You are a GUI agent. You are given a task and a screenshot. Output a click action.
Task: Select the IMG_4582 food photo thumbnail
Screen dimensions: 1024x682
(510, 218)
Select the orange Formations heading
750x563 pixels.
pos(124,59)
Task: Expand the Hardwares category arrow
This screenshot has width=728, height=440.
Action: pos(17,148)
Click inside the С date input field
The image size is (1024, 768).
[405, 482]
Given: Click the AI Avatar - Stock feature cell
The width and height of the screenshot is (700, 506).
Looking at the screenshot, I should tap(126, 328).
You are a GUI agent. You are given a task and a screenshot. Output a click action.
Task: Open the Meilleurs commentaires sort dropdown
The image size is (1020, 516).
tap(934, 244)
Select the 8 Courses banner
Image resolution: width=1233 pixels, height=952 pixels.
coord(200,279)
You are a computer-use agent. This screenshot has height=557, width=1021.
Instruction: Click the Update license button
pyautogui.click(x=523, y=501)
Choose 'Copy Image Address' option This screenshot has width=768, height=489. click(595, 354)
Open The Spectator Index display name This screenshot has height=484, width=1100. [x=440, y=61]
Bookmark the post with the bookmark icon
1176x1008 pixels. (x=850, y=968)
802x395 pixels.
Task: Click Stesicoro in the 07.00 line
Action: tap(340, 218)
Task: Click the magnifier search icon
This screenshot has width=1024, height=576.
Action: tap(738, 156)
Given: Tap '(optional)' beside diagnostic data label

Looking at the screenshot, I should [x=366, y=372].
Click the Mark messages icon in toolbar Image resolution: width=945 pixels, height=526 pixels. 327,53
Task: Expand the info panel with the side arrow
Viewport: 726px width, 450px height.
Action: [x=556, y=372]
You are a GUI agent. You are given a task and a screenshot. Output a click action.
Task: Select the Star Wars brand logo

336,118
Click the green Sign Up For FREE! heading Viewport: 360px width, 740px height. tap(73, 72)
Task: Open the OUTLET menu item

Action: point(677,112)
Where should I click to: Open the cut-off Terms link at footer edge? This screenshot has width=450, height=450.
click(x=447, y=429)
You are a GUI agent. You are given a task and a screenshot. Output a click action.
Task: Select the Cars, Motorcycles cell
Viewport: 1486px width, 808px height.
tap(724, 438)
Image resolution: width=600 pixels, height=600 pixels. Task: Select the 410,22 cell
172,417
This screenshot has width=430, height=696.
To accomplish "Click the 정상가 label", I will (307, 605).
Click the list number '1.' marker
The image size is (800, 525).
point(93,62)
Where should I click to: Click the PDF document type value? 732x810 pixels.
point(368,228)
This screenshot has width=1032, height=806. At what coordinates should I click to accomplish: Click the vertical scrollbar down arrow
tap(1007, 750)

## Problem requirements
Determine how many lines of the listing hold the word "Expand", then write only that number.

## Solution
2